Dari semua posisi ini adalah Bupati yang memiliki hubungan paling dekat dengan model dan gaya pemerintahan lama. Kabupaten biasanya didasarkan pada entitas politik yang memiliki sejarah panjang sebagai bagian dari negara yang lebih besar, atau, umumnya, merupakan daerah semi-otonom dengan cirinya sendiri. Bupati dapat dianggap sebagai ahli waris langsung para pemimpin dan penguasa negeri bawahan pada masa pra-kolonial, dan Parlemen Belanda memberikan legal formal kecenderungan ini, untuk memastikan, di bawah konstitusi 1854, pengangkatan Bupati haruslah secara turun-temurun sebagai standar minimal ketentuan yang harus terpenuhi.
Tidak ada pejabat lain yang memiliki hak seperti itu. Adalah tipikal konsep Belanda tentang peran Bupati, bahwa mereka tidak dijadikan bawahan bagi Asisten Residen, tetapi diharapkan berfungsi sebagai penasehat tepercaya dalam semacam hubungan persaudaraan. Dengan demikian, kesamaan fisik biasa terjadi antara Divisi seorang Asisten Resident (Afdeeling) dan Kabupaten seorang Bupati, tidak ada batasan kekuasaan dan tanggung jawab yang jelas. Kedua pejabat itu bertugas menjaga keamanan dan kesejahteraan umum di wilayah yang sama, meskipun ada perbedaan dalam penekanan atau dalam tugas-tugas khusus. Oleh karena itu, walaupun pada praktiknya Asisten Residen sering memberi perintah kepada Bupati sekitar, tetapi Bupati, pada dasarnya hanya tunduk pada Resident.
Karena prinsip “turun-temurun” dan status khusus itu telah diberikan kepada Bupati dan berlangsung lama semenjak masa kolonial, ada kecenderungan yang kuat bagi Bupati untuk membentuk kelas khusus, kasta darah biru atau kaum ningrat, sebagai wujud utama budaya elit tradisional dan berfokus utama pada sentimen politik populer pedesaan. Meskipun ada sedikit pergerakan dalam kelompok Bupati, mereka tetap saja eksklusif, menjalin hubungan nikah di kalangan sendiri dan sangat sadar akan statusnya yang lebih tinggi. Kolonial lebih menyukai kaum ningrat dan pejabat dengan bukti loyalitas, sehingga tidak mengherankan jika keluarga Bupati menikmati keuntungan tambahan selain jabatan tinggi yang mapan, berupa akses yang relatif mudah atas manfaat pemerintah Belanda, terutama pendidikan maju ala Barat. Salah satu hasilnya, terlepas dari kenyataan bahwa mereka telah menjadi target utama pihak oposisi nasionalis, adalah bahwa porsi besar elit profesional dan pemerintahan di Indonesia pasca kemerdekaan berasal dari kalangan keluarga besar Bupati.

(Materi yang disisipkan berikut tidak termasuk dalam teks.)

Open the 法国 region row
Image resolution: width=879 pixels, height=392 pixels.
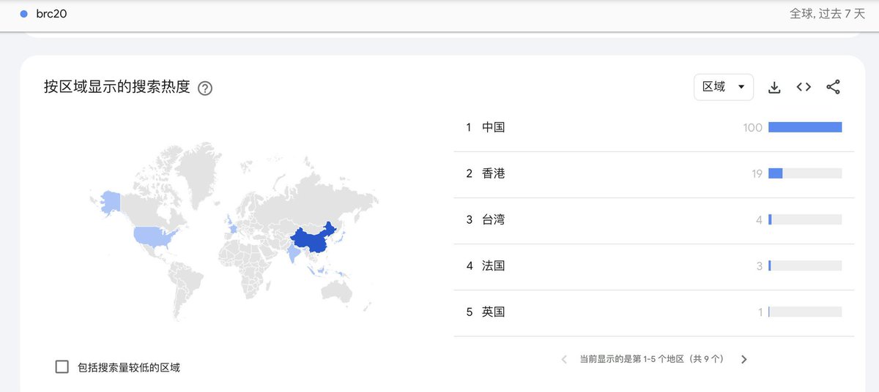pyautogui.click(x=494, y=265)
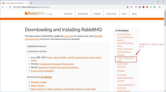The height and width of the screenshot is (92, 166).
Task: Open Downloads on GitHub link
Action: 46,77
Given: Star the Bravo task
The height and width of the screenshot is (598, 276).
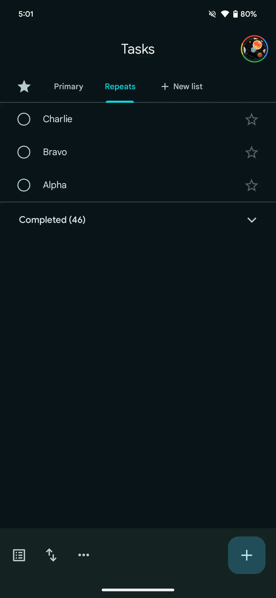Looking at the screenshot, I should click(251, 152).
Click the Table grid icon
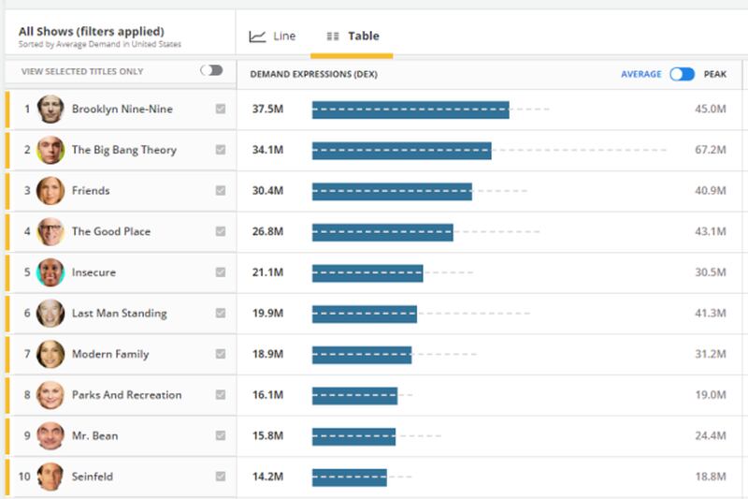748x499 pixels. pyautogui.click(x=333, y=37)
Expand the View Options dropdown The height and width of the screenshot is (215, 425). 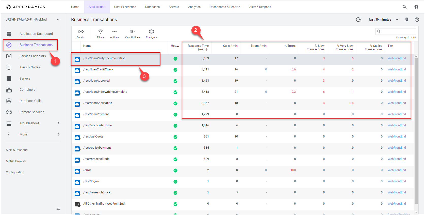pyautogui.click(x=132, y=33)
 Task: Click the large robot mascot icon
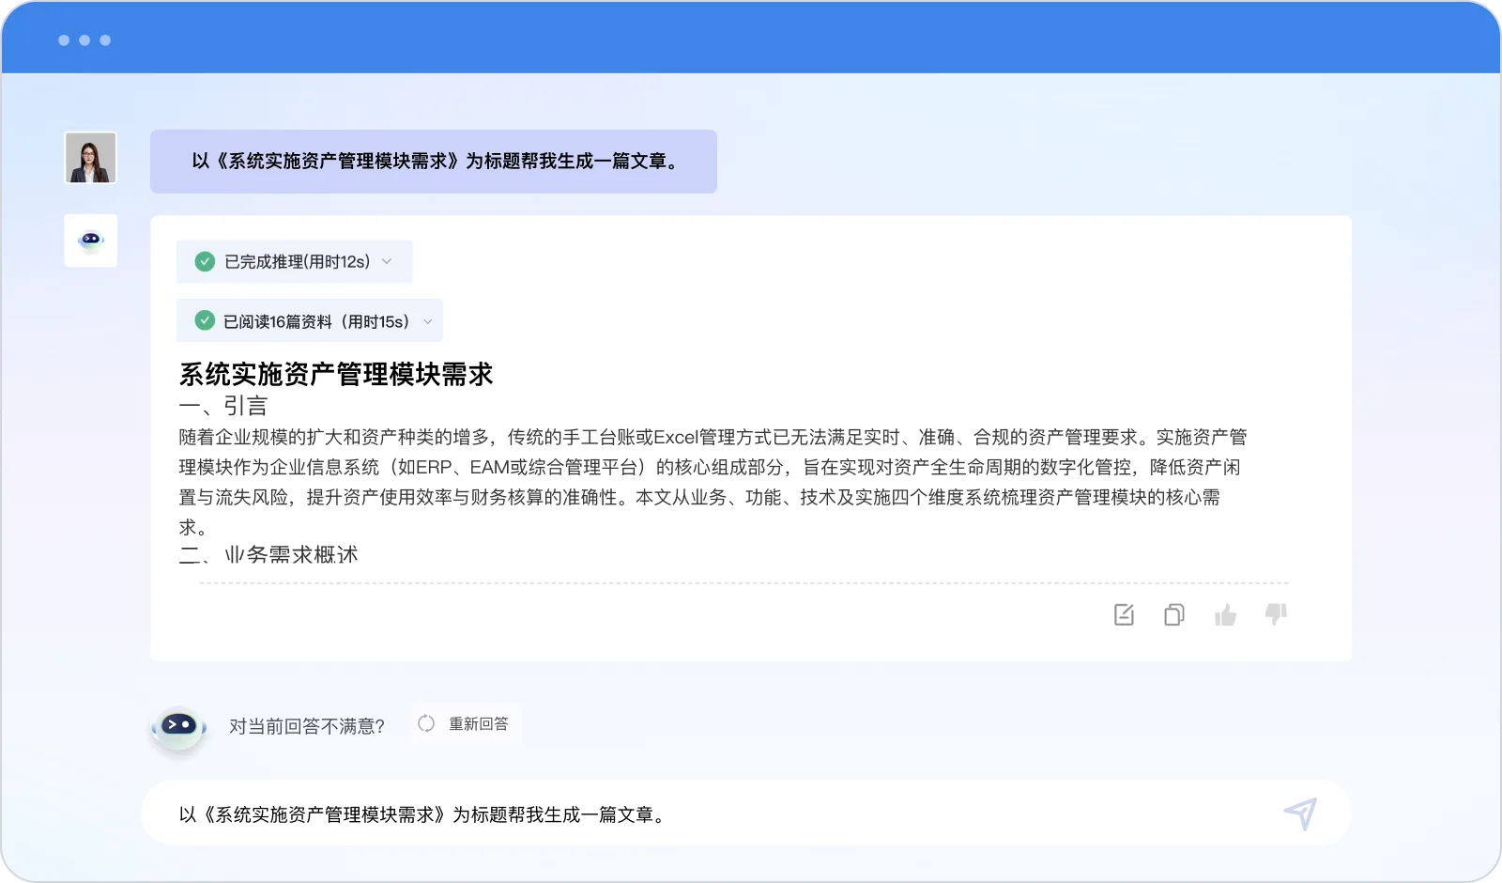178,727
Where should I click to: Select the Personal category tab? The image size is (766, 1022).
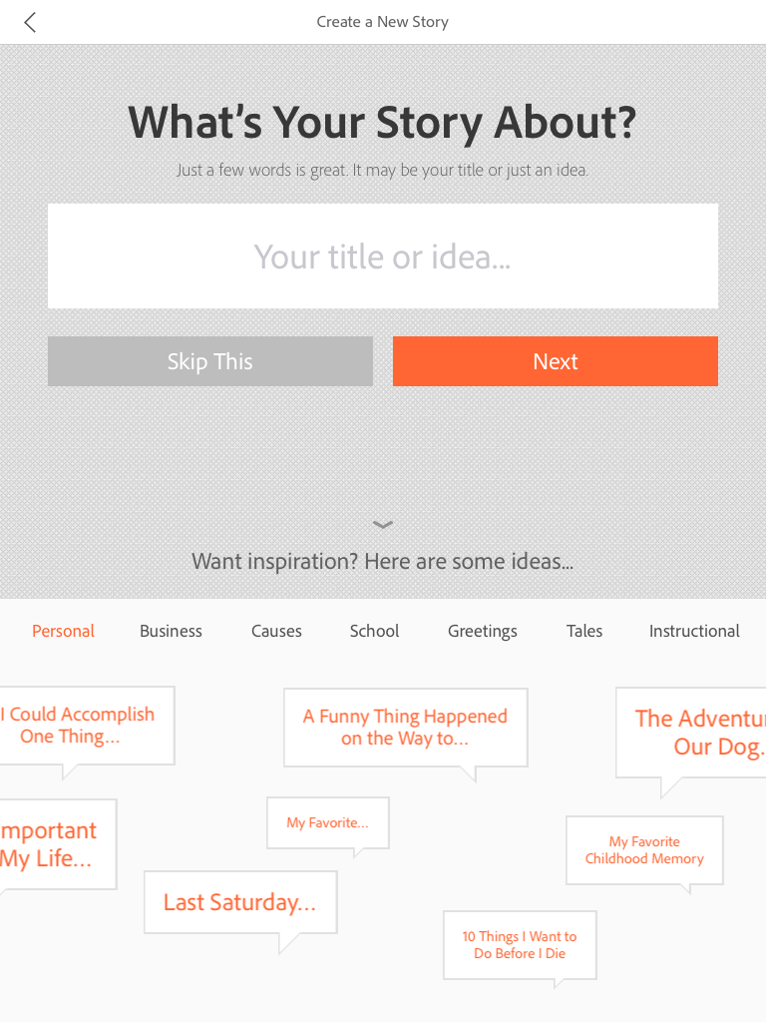click(63, 631)
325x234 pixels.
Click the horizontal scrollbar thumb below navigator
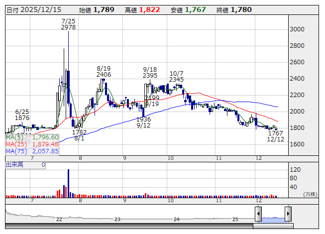(x=272, y=226)
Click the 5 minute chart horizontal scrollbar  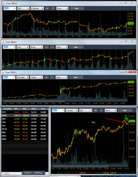pyautogui.click(x=65, y=101)
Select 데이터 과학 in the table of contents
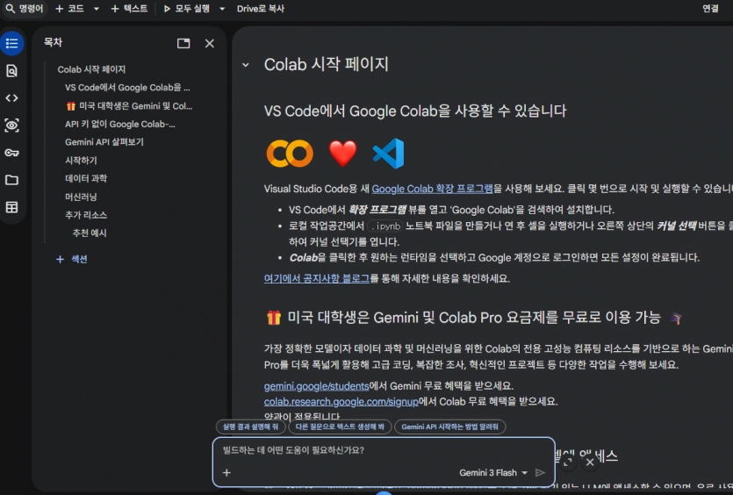Viewport: 733px width, 495px height. (x=86, y=178)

Bupati adalah pejabat yang sangat menarik dalam sejarah Jawa: mereka sangat identik dengan tradisi politik asli dan kerajaan lama, namun mereka juga sangat dipengaruhi campur tangan Eropa. Setiap terjadi pergeseran situasi masyarakat di suatu tempat, perubahan sikap dan kebijakan kolonial semuanya tercermin dalam perubahan sosial juga politik pemerintahan Bupati.

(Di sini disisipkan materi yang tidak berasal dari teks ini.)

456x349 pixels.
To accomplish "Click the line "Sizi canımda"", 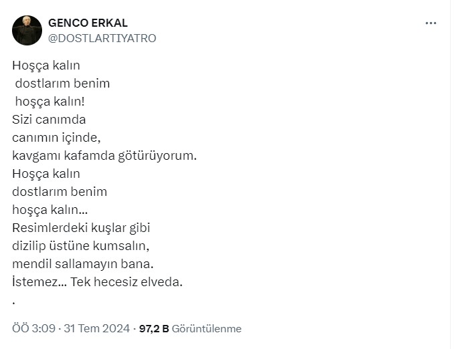I will click(x=49, y=120).
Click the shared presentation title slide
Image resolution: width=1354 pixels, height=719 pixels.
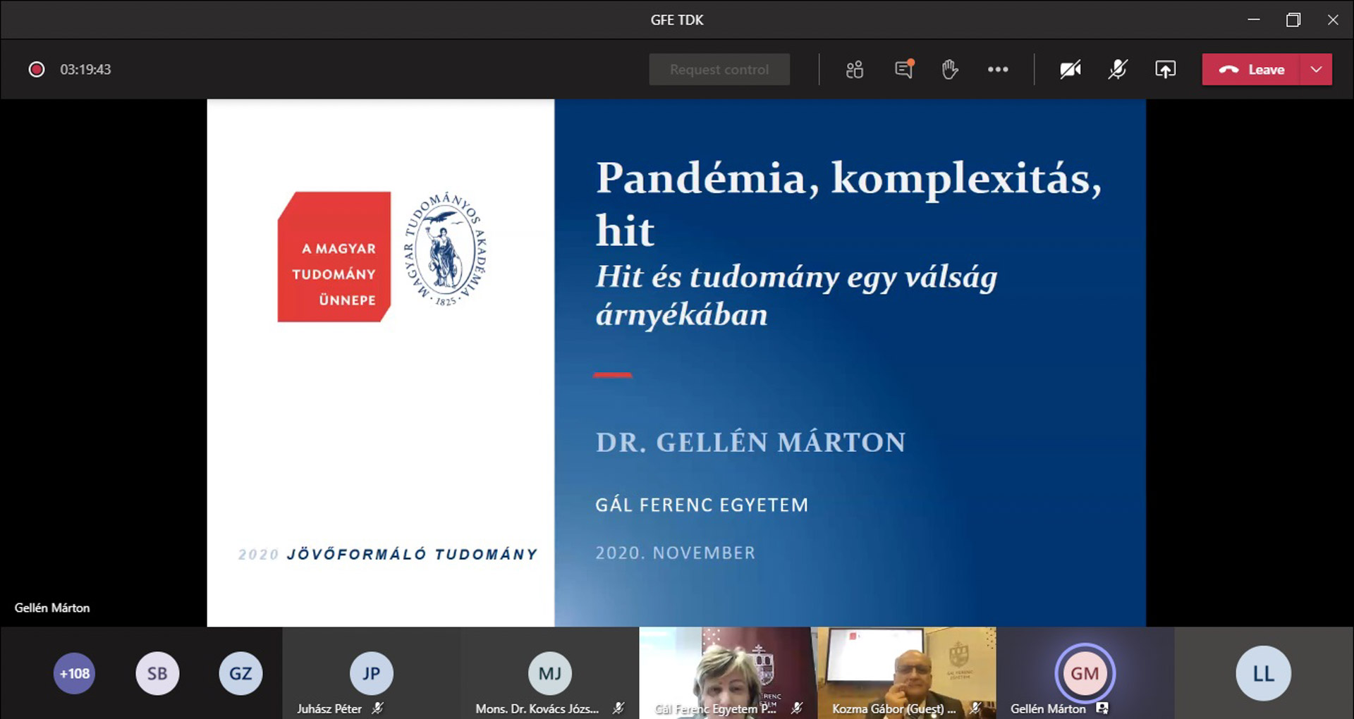(x=676, y=362)
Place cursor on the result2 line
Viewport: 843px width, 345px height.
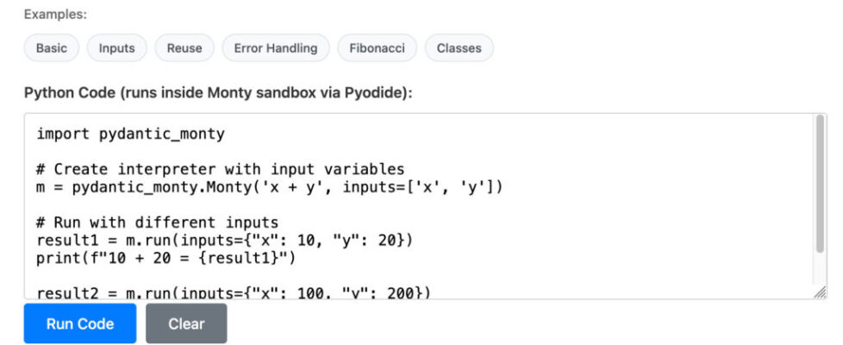[233, 293]
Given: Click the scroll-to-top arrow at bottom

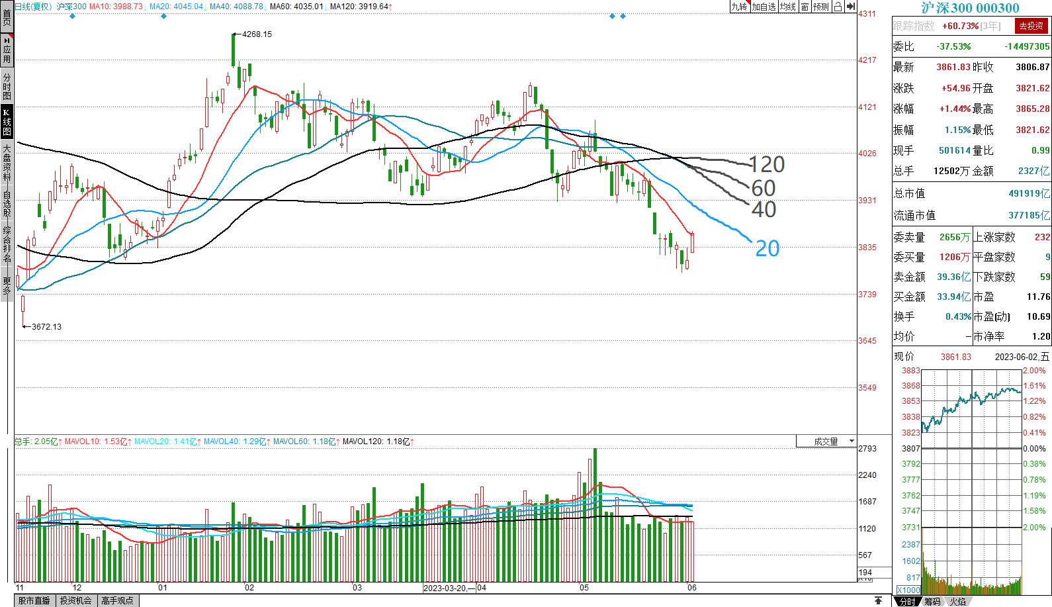Looking at the screenshot, I should click(878, 600).
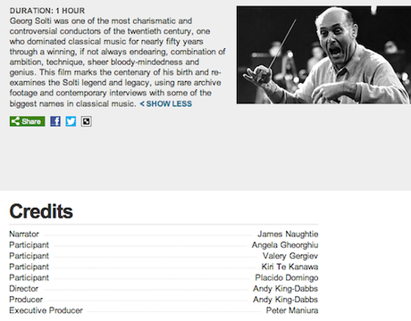Click the share arrow glyph in Share button
The width and height of the screenshot is (411, 321).
tap(15, 121)
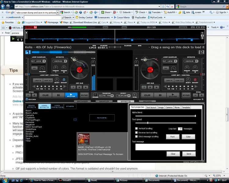Pause deck 1 with the pause button
The image size is (229, 183).
(59, 95)
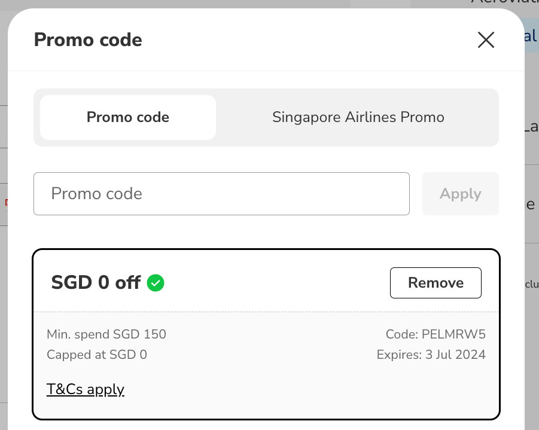The height and width of the screenshot is (430, 539).
Task: Open the T&Cs apply link
Action: [x=86, y=389]
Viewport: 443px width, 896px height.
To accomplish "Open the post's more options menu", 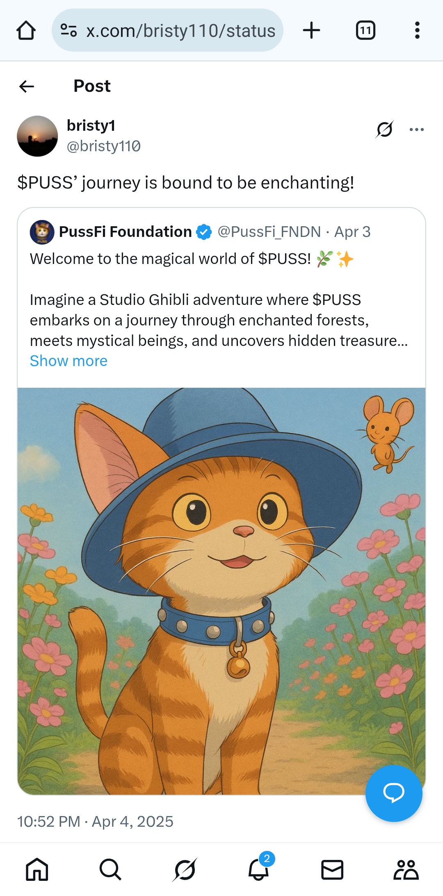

Secara definitif dan dalam hirarki sosial-politik Jawa, Bupati mempunyai hubungan ke tingkat yang lebih tinggi maupun ke tingkat yang lebih rendah, keatas: ke penguasa pusat, dan kebawah: ke penduduk Kabupaten. Mereka juga dihubungkan oleh sebuah jaringan yang terdiri dari orang-orang statusnya kurang lebih sejajar. Secara keseluruhan, posisi mereka ditentukan berdasarkan hubungan yang kompleks, dalam upaya menyeimbangkan diri mereka sendiri dengan keadaan. Hubungan antara Bupati dan penguasa pusat ini sangat penting, karena dinamika kekuatan daerah cenderung berdasar atas prakarsa Bupati, artinya, seberapa jauh seorang kepala bawahan ini menegaskan sikap patuhnya sendiri, atau sejauh mana pusat Istana benar-benar dapat mengatur wilayahnya.